A conversation, but moments ago, the typed rather than spoken word, brought something to mind. It was the Queen of Hearts, on the other end of the email, from her urban sprawl where the coos do not invade the garden, or not yet anyway. Apropos nothing much at all I mentioned that Dr Finlay was chuntering away in the background, as I enjoyed some quiet time with The Urchins safely abed, and The Rural in committee discussing things of importance to the wifies of the parish.
Dr Finlay, aye Janet that one. As it happens it was just the other day that the rest of the family took the final three seats, leaving yours truly to walk in the rain, aboard the charabanc known as the Pride of Tannochbrae. If I watch the good doctor long enough I’ll probably see that same bus whilst he’s out on his rounds. I had meant to make a few notes of our afternoon out, but hadn’t got round to it; forgotten it even.
There is a festival going on at the moment, a Little one.
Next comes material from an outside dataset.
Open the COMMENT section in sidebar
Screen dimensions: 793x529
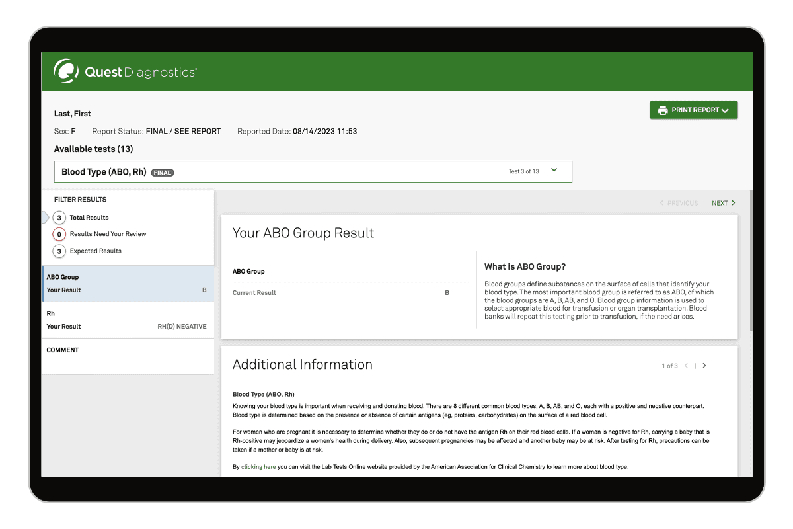click(x=63, y=350)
It is in one of my favourite towns, the one with the bookshop; yes that bookshop, which reminds me that Linda Cracknell, who I have mentioned a couple of times, is at said store today, with her new book, Call of the Undertow – a copy of which is already tucked away for a certain person’s festive stocking.
Anyway, Atkinson-Pryce Books are playing a significant role in the Biggar Little Festival, and opening the shop on a Sunday afternoon was one of the things that drew me south, with a birthday token looking to be exchanged for reading material. A transaction was, as it happens, completed and The Bedside Table groans further, with tales to be told another day.
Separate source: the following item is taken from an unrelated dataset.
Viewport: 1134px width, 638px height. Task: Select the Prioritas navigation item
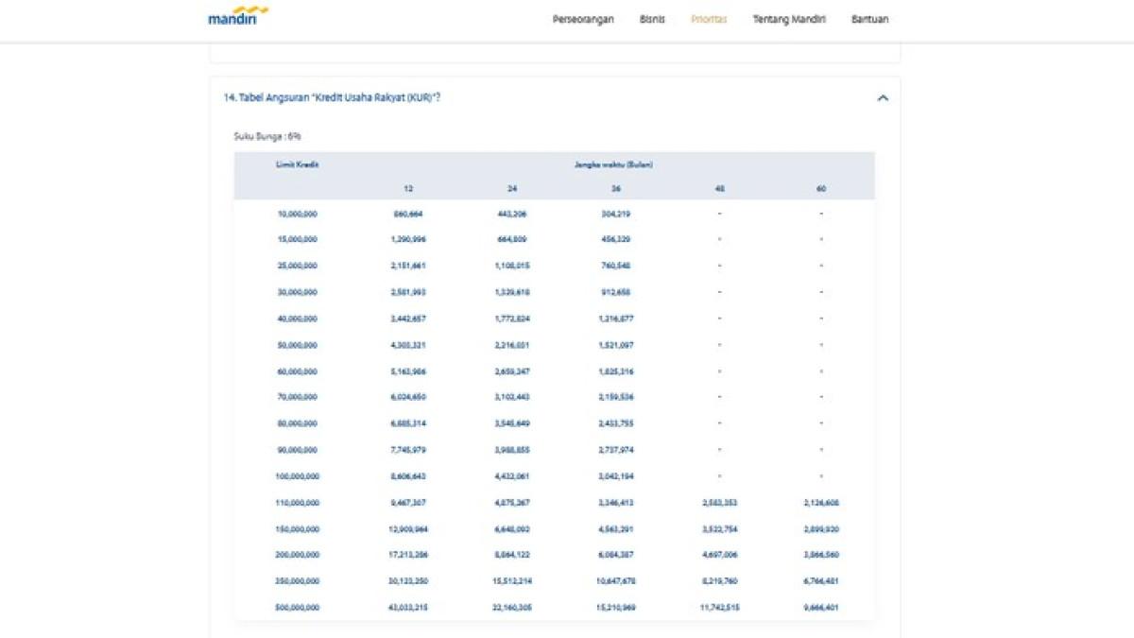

There was a second-hand book fair too, at the Puppet Theatre. But it was dire, the book sale, not the theatre. But the disappointment was tempered with a guided tour of the theatre a few minutes later; it was raining outside. Urchin the Younger was with me, and he was keen to look around. Being somewhat underwhelmed at the prospect, but recognising that it was free, I put on my happy face.
Blown away, both of us. What a treat we had from Purves Puppets. The theatre itself is spectacular; a sort of Victorian-style traditional theatre, in miniature. It has boxes and pillars, statues – of Mr Punch and Mistress Judy – and lighting and curtains and all sorts; and there’s seating for a hundred or so, of all ages. There’s a superb mural painted by our host; a Russian take on Snow White. Quite magnificent.
Then the puppeteers got to work. Wow. Boy Urchin was entranced. And as a result the best wee school around is considering an alternative to the annual trip to the panto or cinema over the festive season. I hope they can make it happen, for it will be an experience for the children. There should just be enough time for what will be a lengthy journey either side of the show.
And there’s plenty more to see and do as the BLF rumbles on. From jazz to book readings, rogue Vikings saying sorry and of course a stonking single nougat on the ice cream trail. You’ve missed Andrew Greig by now, but there’s more to come. And you can take a ride on the Pride of Tannochbrae; or better still on the magnificent coach & four that plied the high street, from the bookshop to the hog roast, on that Sunday afternoon. And you can thank the Queen of Hearts for bringing it back to mind.